** Activity **
Please output exactly the lines that run from the line with "You are a computer-use agent. This" through the final line of the data, inclusive, and nothing more.

** The data **
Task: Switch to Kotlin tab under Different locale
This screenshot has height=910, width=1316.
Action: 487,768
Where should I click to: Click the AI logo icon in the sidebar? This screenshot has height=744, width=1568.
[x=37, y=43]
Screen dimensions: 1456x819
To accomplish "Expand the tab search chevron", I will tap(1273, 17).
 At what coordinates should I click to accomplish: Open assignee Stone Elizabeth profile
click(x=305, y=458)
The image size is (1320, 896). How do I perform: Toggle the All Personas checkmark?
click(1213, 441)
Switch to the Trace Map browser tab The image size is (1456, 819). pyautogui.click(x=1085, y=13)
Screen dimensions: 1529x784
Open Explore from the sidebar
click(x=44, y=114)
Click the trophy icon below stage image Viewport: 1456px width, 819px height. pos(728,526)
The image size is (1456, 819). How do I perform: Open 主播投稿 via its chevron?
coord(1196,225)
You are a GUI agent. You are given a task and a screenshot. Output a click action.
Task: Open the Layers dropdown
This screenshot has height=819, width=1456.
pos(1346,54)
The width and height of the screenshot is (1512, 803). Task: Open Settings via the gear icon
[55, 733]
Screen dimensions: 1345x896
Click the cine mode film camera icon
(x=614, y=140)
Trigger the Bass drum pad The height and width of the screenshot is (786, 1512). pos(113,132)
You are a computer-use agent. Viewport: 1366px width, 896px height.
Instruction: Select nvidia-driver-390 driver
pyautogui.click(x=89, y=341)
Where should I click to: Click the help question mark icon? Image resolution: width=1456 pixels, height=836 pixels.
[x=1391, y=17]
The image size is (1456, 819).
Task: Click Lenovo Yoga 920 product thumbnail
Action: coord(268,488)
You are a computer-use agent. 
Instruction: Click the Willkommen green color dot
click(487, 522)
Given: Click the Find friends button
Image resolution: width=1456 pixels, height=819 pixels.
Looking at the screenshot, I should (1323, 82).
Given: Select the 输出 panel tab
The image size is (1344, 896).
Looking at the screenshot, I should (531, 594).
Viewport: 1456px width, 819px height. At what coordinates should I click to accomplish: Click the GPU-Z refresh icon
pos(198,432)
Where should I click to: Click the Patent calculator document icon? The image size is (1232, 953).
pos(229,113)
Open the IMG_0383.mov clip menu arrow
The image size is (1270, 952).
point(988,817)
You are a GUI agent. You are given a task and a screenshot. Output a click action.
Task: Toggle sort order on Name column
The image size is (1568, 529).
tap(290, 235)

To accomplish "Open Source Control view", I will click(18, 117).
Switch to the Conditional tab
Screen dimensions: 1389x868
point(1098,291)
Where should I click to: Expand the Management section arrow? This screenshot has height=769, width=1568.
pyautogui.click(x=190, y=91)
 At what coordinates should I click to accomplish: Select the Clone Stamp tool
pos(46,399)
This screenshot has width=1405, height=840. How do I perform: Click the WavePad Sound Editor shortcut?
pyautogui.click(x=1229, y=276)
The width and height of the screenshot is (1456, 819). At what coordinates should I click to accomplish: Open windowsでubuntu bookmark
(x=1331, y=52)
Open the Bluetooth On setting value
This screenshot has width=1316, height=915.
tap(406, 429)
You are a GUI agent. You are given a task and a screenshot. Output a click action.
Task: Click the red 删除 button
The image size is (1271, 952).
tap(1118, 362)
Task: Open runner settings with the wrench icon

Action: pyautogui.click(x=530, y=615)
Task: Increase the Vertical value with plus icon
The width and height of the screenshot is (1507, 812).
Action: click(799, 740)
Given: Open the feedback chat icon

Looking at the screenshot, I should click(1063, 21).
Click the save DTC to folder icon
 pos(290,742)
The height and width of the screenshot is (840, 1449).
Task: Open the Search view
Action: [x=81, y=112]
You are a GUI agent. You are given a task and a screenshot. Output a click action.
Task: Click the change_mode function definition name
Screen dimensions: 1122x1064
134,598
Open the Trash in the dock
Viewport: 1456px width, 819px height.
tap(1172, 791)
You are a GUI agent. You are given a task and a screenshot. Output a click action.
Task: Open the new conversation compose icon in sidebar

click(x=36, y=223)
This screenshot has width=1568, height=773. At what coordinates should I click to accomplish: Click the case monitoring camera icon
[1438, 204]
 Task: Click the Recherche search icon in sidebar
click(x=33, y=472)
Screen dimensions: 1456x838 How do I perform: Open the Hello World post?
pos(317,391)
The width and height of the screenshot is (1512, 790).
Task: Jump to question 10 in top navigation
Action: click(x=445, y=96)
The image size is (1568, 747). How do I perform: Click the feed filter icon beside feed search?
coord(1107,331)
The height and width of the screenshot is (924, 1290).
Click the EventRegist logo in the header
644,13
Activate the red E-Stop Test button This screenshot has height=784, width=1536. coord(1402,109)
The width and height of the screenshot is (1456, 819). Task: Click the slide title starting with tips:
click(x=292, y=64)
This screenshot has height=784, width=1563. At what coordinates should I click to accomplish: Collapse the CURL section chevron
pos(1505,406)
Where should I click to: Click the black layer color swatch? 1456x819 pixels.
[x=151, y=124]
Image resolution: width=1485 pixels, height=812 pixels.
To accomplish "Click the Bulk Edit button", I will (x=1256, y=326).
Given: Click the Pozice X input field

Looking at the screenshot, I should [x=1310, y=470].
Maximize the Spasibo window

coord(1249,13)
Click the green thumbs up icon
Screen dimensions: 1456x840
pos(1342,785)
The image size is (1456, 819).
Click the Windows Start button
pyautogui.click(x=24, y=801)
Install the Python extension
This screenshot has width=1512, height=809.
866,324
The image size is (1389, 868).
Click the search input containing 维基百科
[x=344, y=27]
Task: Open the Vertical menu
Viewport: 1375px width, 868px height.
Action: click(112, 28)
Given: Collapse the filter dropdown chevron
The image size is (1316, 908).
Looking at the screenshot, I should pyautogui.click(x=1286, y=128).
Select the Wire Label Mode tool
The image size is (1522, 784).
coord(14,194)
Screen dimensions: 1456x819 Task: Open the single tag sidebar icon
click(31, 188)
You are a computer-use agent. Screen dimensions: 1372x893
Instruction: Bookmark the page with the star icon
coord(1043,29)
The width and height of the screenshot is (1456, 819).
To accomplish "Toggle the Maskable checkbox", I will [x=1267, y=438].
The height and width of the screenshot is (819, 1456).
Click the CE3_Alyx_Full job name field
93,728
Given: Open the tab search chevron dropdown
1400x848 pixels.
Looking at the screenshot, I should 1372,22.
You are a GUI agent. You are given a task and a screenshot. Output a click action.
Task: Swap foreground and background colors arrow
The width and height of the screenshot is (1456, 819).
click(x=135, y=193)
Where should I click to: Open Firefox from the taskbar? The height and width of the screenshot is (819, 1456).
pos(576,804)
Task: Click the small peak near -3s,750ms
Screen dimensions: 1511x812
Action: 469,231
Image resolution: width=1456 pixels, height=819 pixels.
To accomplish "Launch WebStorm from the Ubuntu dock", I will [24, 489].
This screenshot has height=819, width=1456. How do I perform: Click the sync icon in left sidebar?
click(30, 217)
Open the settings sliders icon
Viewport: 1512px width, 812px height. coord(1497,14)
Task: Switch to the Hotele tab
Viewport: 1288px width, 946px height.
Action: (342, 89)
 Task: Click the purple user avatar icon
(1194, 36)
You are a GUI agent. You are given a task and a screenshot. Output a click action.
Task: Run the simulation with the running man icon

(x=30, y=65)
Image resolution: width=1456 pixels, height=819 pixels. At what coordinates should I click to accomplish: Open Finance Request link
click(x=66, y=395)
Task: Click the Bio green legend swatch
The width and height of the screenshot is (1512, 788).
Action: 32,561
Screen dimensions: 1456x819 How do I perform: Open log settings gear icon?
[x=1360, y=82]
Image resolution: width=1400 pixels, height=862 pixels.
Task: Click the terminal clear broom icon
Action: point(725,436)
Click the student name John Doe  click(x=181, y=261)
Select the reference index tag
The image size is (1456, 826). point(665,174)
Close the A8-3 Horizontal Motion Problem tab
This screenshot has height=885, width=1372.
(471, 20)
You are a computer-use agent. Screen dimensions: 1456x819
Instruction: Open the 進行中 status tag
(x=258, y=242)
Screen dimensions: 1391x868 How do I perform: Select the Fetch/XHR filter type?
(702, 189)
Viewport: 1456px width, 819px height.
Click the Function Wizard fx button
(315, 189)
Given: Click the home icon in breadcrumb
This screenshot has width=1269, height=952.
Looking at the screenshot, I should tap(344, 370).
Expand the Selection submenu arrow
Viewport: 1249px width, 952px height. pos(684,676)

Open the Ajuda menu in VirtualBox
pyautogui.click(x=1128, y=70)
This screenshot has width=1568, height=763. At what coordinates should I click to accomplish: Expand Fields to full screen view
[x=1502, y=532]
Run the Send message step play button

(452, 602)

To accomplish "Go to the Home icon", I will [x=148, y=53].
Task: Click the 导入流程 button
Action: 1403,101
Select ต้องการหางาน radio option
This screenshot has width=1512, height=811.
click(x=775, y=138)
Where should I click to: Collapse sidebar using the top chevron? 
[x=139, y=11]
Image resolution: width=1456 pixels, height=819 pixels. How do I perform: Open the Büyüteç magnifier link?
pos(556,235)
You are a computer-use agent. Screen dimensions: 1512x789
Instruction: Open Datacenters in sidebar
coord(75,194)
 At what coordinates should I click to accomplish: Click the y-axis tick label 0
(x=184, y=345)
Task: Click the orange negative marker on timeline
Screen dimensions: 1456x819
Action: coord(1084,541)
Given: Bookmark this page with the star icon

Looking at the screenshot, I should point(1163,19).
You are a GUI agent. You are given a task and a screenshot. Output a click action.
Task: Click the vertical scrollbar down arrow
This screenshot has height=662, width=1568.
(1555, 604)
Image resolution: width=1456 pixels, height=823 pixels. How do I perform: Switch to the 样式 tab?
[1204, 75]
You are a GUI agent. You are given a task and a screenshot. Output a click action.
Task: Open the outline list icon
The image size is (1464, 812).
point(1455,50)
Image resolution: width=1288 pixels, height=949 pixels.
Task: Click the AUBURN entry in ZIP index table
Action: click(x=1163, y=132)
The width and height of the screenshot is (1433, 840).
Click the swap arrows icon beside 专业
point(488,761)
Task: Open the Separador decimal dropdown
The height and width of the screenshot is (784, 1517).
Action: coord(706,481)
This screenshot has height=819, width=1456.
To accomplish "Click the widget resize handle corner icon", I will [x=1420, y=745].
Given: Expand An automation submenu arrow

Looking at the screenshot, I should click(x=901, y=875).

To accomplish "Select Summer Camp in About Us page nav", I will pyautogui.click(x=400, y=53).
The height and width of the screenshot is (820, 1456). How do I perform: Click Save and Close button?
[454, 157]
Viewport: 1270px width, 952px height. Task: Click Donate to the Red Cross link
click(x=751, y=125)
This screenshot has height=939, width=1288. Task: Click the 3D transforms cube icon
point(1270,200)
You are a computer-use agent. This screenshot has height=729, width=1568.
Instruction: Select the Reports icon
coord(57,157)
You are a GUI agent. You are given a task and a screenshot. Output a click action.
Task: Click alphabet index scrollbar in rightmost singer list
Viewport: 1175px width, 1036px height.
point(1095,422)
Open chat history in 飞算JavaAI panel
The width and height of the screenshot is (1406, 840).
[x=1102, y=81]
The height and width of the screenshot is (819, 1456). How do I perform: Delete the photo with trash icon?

** Your solution **
You are a computer-use agent. This screenshot has height=729, width=1568.
Instruction: Select the Reports icon
coord(57,157)
You are a GUI agent. You are given a task and a screenshot. Output a click action.
Task: Click alphabet index scrollbar in rightmost singer list
Viewport: 1175px width, 1036px height.
point(1095,422)
Open chat history in 飞算JavaAI panel
The width and height of the screenshot is (1406, 840).
[x=1102, y=81]
The height and width of the screenshot is (819, 1456). How do I perform: Delete the photo with trash icon?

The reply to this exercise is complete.